午前0時30分。
山に向かって車を走らせる。
市街地を抜けたところで窓を開けて風を取り込む。
ひんやりとした風が気持ちいい。
今夜も蒸し暑かった。
寝付けない部屋で過ごすより、標高1330Mの牧ノ戸峠の駐車場で仮眠を取ったほうが得策と考えたのだ。

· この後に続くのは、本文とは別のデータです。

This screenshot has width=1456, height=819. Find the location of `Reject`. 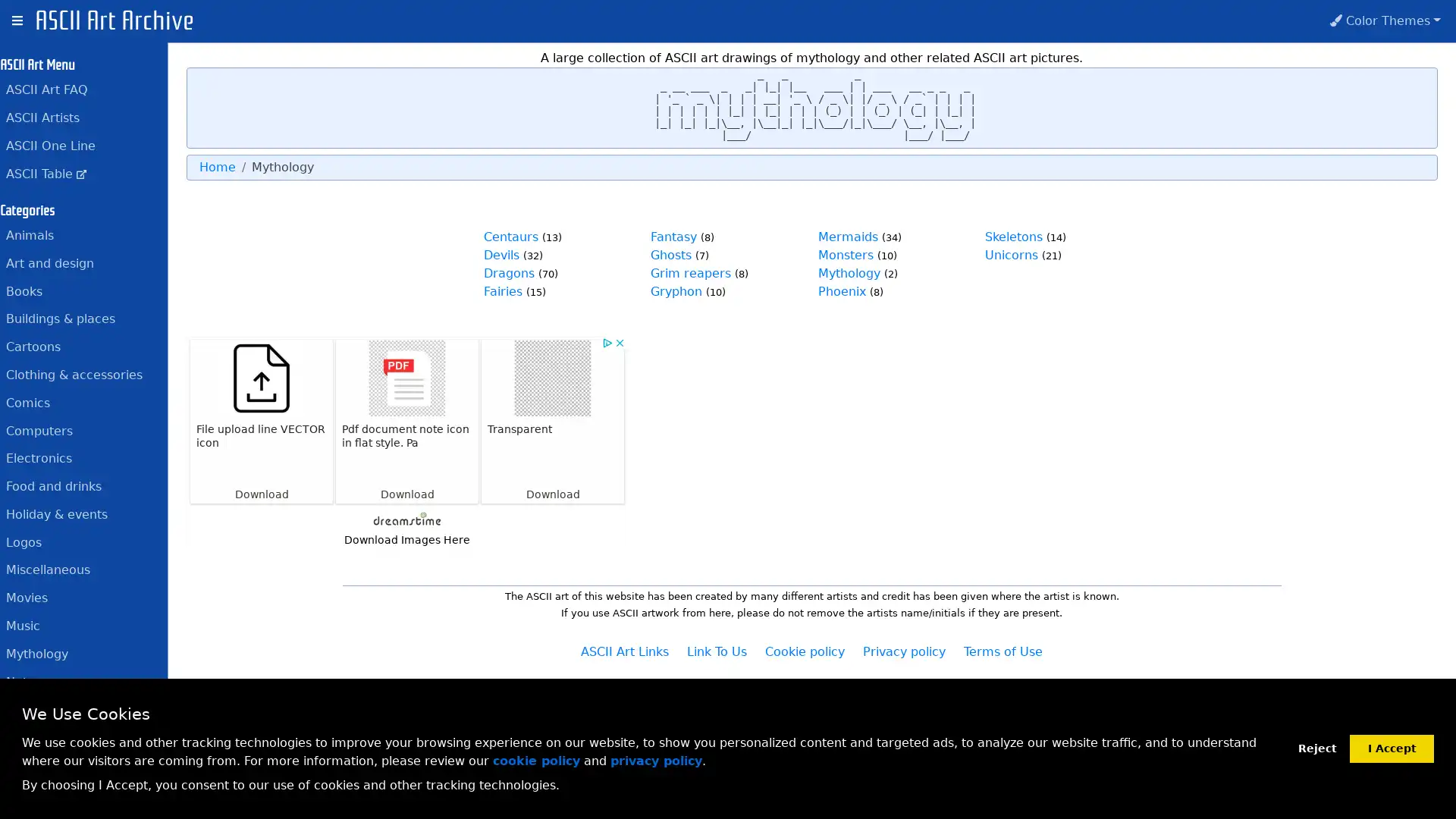

Reject is located at coordinates (1316, 748).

BGMに「Brand X」の「LIVESTOCK」を選択する。
ヘッドライトの映した景色が後方へ流れてゆく。
哀愁を感じるギターの音色。
細かく譜割りされたベースが心地良い。
夜のドライブに似合う音楽だ。
不意に山のほうが流れ星のように光った。
遥か上方を車が走っている。
やがてカーブに差しかかると吸い込まれる様に消えていった。
標高を重ねていくと霧が濃くなってきて、やがて一寸先が見えないくらいになってきた。
どうにか駐車場の入り口を見つけて、ヘッドライトを消してエンジンを止めた途端に辺り一面が闇に包まれた。
午前5時30分。
あまりの寒さに目を覚ました。
ブランケットに包まっていたが、ここまで寒いとは思ってなかった。
風が強く、辺りの木々が激しく揺れている。
目の前の白い霧が速いスピードで流れてゆく。
今朝の山は荒れていた。
ブランケットに包まったまま、車の中で簡単に朝食を済ませた。
しばらく様子を見ることにした。
家から持ってきていた「赤毛のアン」を読む。
午前8時。
霧も晴れそうにないので帰る事にする。
折角だから温泉に入って行く事にした。
此処に来るのは5年ぶりくらいになるだろうか。
道端に車を止め、民家を抜けて田んぼの畦道を歩いてゆくと瓦屋根の小さな温泉が見えてくる。
料金箱に百円玉を入れて、温泉をいただく。
久しぶりに来たら、外壁と男女の仕切り板が黒く塗られている。
以前は格子状の仕切り板が甘く、普通に向こう側が見えていたが、塗り替える際に見直したのだろう・・・、仕切りがちゃんとされていた。(笑)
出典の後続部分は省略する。